The Girl who Kicked the Hornet's Nest: movie review
The final chapter of Stieg Larsson's trilogy, 'The Girl who Kicked the Hornet's Nest' brings punk hacker Lisbeth's quest to a blazing climax.
My favorite moment in the "The Girl who Kicked the Hornet's Nest" has nothing to do with blood or vengeance.
Punk hacker Lisbeth Salander (Noomi Rapace), recovering in a hospital bed from a bullet wound to the head, is visited by her sympathetic young doctor (Aksel Morisse). Realizing she will soon be taken by the police to Stockholm to stand trial for three murders, he is protective of her privacy. He says to her, "You are one of the most interesting patients I've had in a long time."
It's a funny line, and both doctor and patient, despite her force field of wariness, are in on it. It's also one of the more wry moments in a film that, for the most part, plays like a pretty good TV police procedural. This final installment in the series derived from Stieg Larsson's bestselling "Millennium" trilogy, like its immediate predecessor "The Girl who Played with Fire," was, in fact, originally shot for Swedish television.

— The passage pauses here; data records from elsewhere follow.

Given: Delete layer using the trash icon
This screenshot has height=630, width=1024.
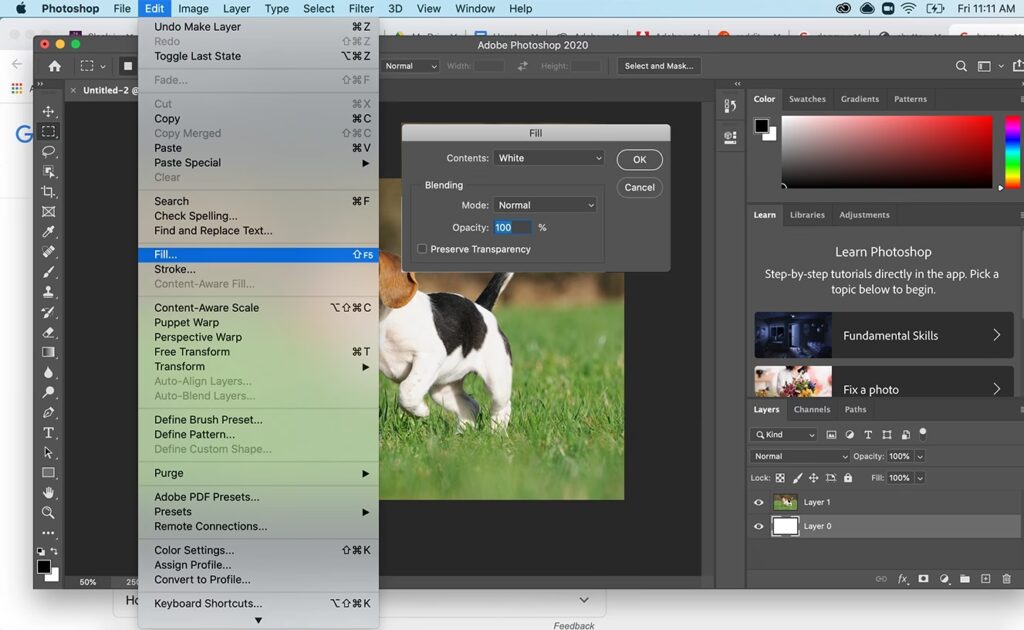Looking at the screenshot, I should click(1006, 579).
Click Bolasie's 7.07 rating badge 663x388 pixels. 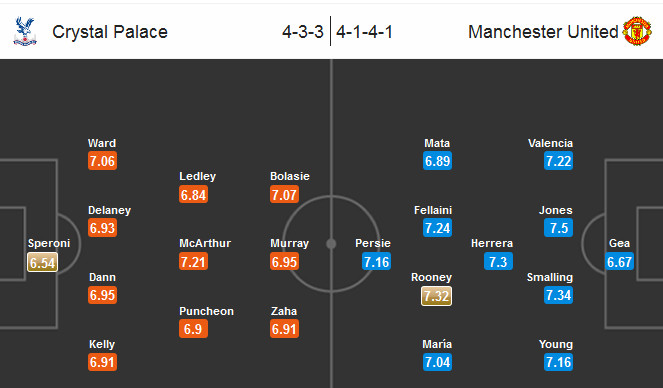pos(285,194)
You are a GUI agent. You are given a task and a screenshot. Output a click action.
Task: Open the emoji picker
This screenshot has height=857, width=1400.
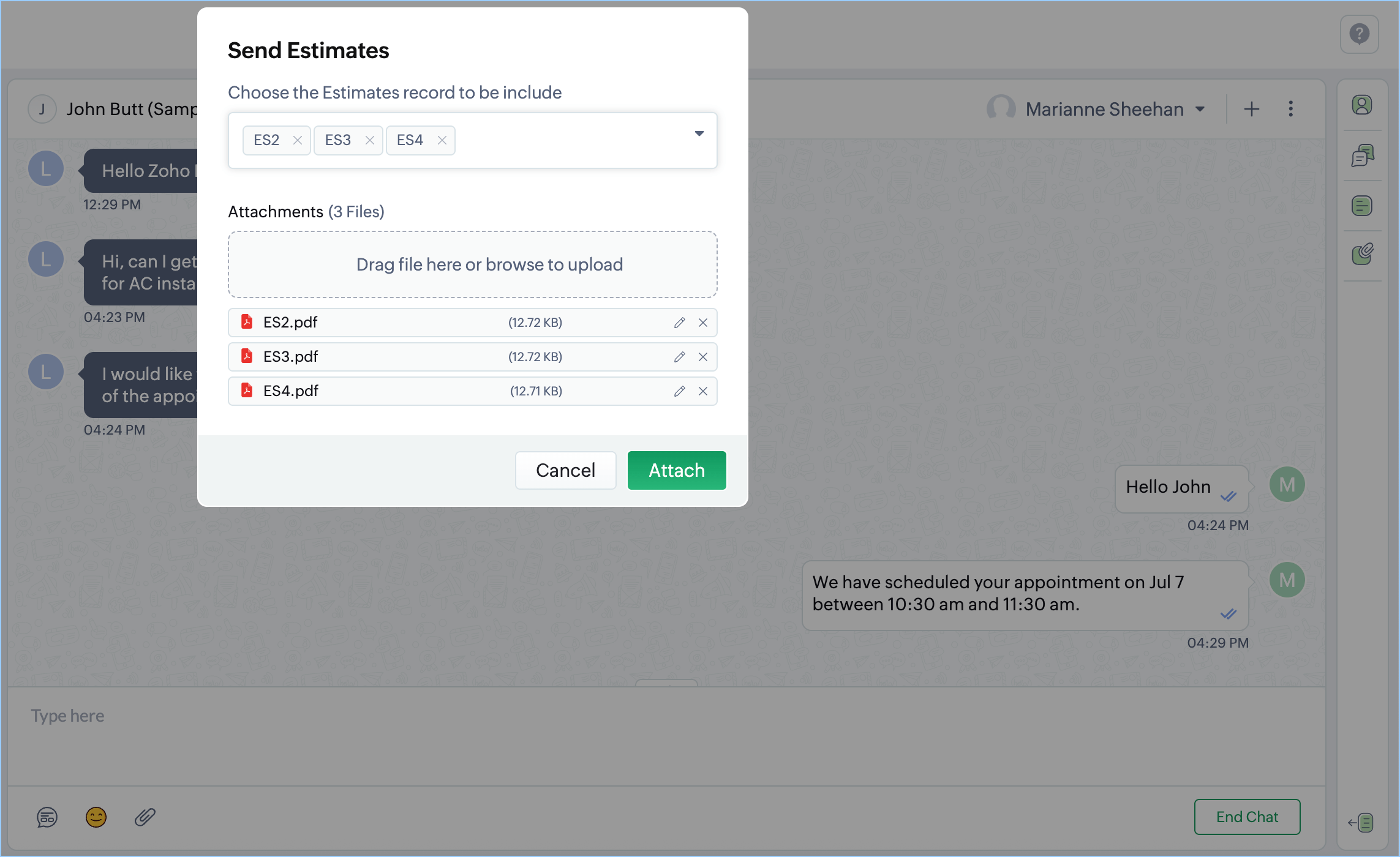(96, 817)
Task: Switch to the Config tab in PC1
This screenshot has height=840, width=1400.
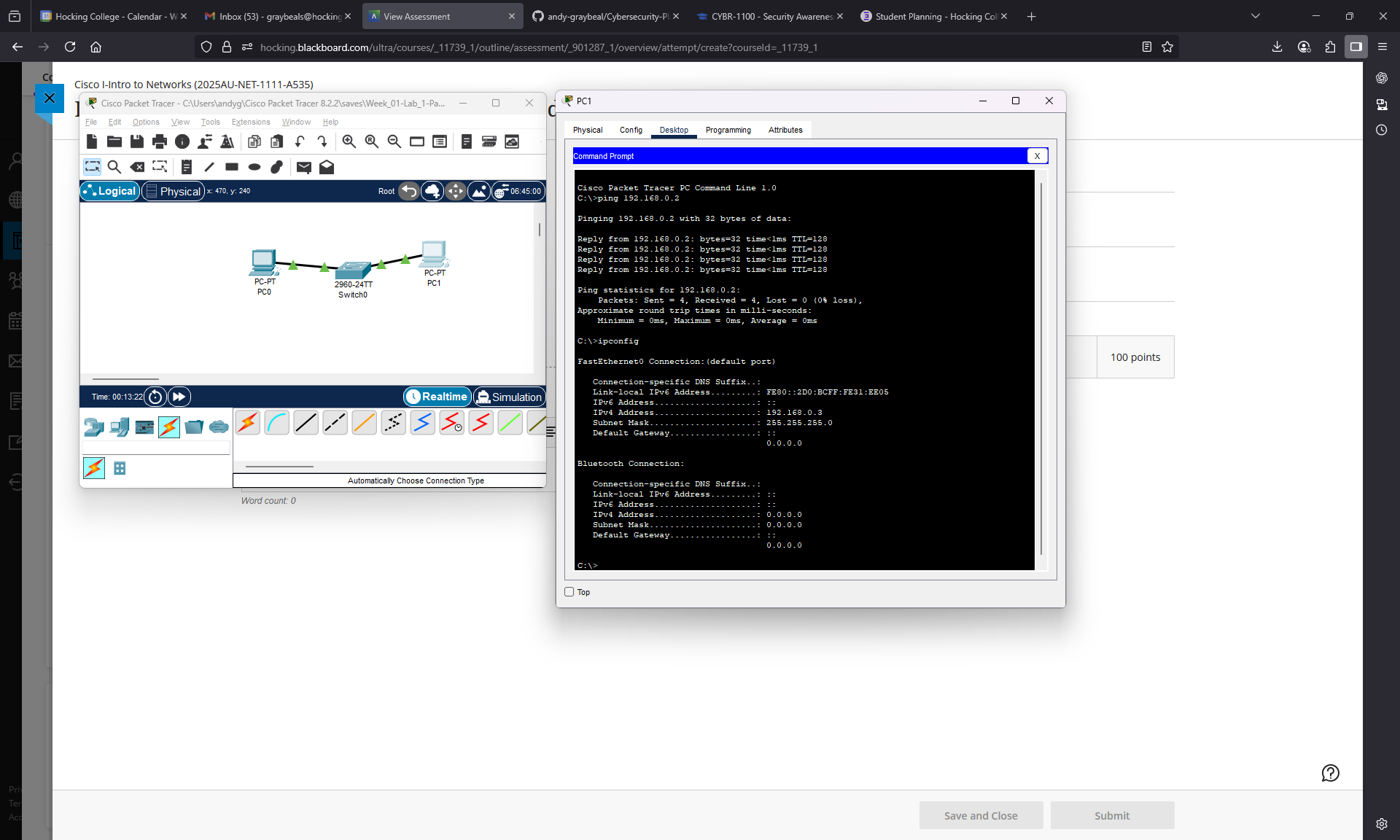Action: [x=631, y=130]
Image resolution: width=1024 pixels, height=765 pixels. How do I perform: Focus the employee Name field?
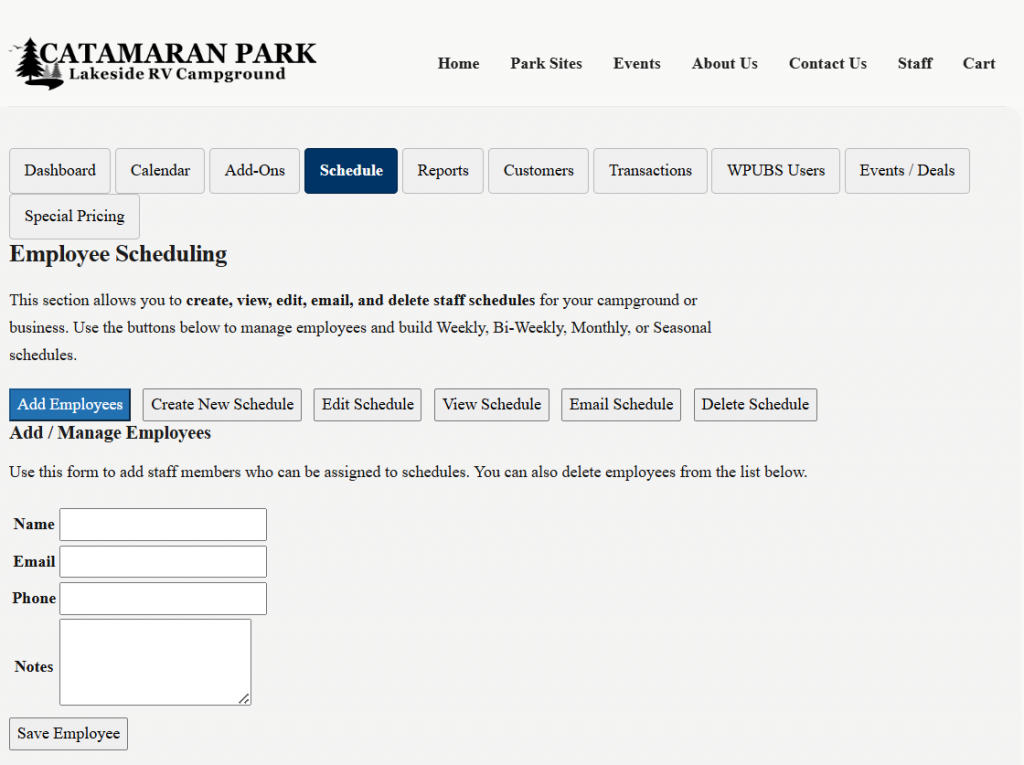click(163, 524)
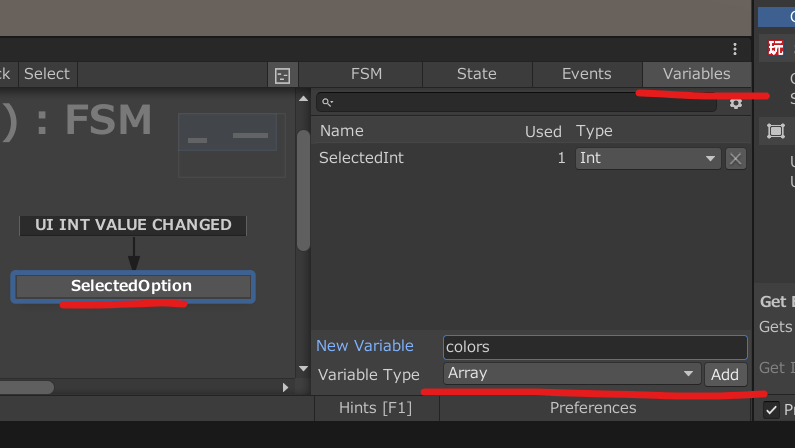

Everything in the trilogy – which, in case you've been sequestered on Mars for the past few years, began with "The Girl with the Dragon Tattoo" – wraps up here. Consequently, it doesn't have the transitional-movie dragginess of the previous installment (which was shot back-to-back with this one by director Daniel Alfredson).
"Hornet's Nest" has a steady, bulletlike trajectory. Lisbeth must prove her innocence while her muckraking magazine ally Mikael Blomkvist (Michael Nyqvist) risks his own life, and the lives of others, to help her. Meantime, rogue officials in the government are attacking her from all sides.
My favorite attacker remains the hulky Niedermann (Micke Spreitz), whose lack of a nervous system is a distinct advantage in his line of work. Inevitably he and Lisbeth, overdue for payback, square off. She discovers a new use for a nail gun.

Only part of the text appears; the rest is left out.